_Provided text_.
□ □ □ □ □

NY: Modern Language Association, 2000. 219p.
Karen Charmaine Blansfield
University of North Carolina at Chapel Hill
As one of Shakespeare's most popular and accessible plays, Romeo and Juliet is an
excellent choice for inclusion in the MLA Approaches to Teaching series. The
diversity of interpretations in this volume illustrates the richness and complexity of
a play too often seen as simply a tale of fate and star-crossed lovers, and the essays
challenge this traditional reading of Romeo and Juliet as the greatest love story
ever. Furthermore, the broad cross-section of material is suitable for a range of classroom
environments, from middle school through college, small seminars to statewide telecourses.
A number of the contributions examine Romeo and Juliet from a distinctly modern
viewpoint, considering such issues as the generation gap, teenage suicide, and rock and
roll music. Sara Munson Deats notes how the collapse of communication bridges the centuries
and, citing specific instances of high school suicides, offers a cautionary tale about
placing in context a play that "has a special resonance for young people today" (108).
Cynthia Marshall draws congruencies between teenage love and music of the 1950s and 1960s,
paralleling, for instance, Romeo's gloomy self-indulgence and the notion of female
romanticism with hit songs by Roy Orbison, The Crystals, and other popular singers.

□ □ □ □ □

_Raw data_.
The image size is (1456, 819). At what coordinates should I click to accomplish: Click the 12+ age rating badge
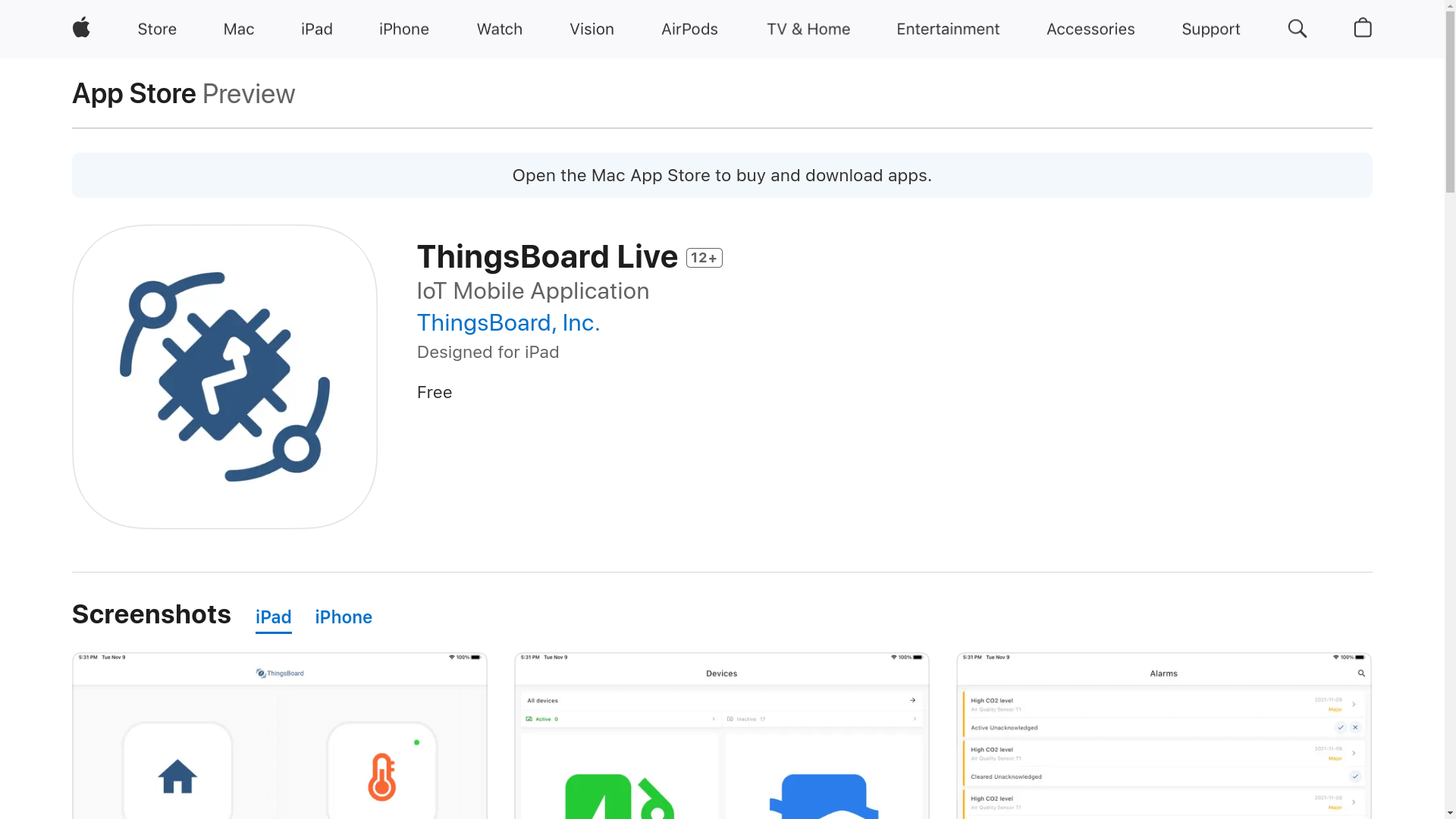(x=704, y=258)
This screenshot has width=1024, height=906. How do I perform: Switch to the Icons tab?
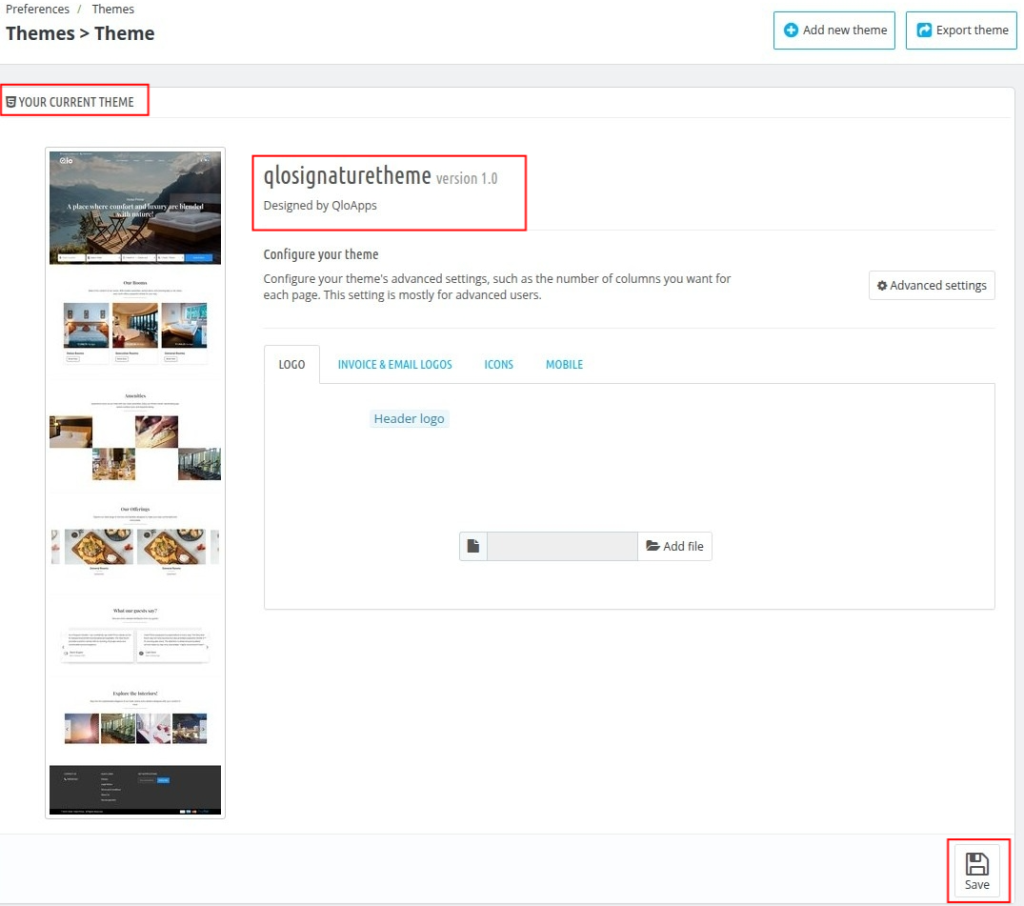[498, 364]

□ □ □ □ □

_What the exercise asks_.
Continue the review of the teaching volume on Romeo and Juliet from where it stops.

_Response_.
More traditional approaches to Romeo and Juliet consider the play's genre, its
social context, and gender issues. Douglas Bruster, for instance, posits the play as a
comedy within a tragedy, exploring the nature of tragicomedy in the process, while Jennifer
Low places it within the context of other tragedies, relating the play to theoretical
studies by Aristotle, Northrop Frye, and other critics, and noting its distinction from
classical tragedy. Dorothea Kehler locates the play in early modern Europe and considers
how Elizabethan social conditions such as religion, censorship, bigamy, and
economic inequities shape an informed reading of the play. In considering
issues of sexuality, Thomas Moisan argues that "gender and desire are integrally, but
intricately, related" (48), noting both the irruptive and repressive effects, while Nicholas
F. Radel delineates erotic and homoerotic aspects of the play.
Some essays take a comparative approach with other Shakespeare plays, the most
popular being A Midsummer Night's Dream, based on similarities in issues,
characters, and, to some degree, structure. Thomas Blackburn considers Romeo and
Juliet in a trio with two other "ampersand" plays: Troilus and Cressida
and Antony and Cleopatra, comparing such aspects as the nature of oppositions
and the modes of loving within each. Essays that approach the play through a specific
character or textual passage are quite useful for professors who face inevitably
stringent time constraints. Michael Basile, for example, explores the mother-daughter
relationship through a focus on a single scene (I.3); Paul Voss takes on the generally
overlooked character of Friar Laurence, noting that he speaks more lines than any
other character besides the main couple; and Arthur F. Kinney considers the role of
the Chorus, questioning the purpose of revealing the play's outcome at the outset.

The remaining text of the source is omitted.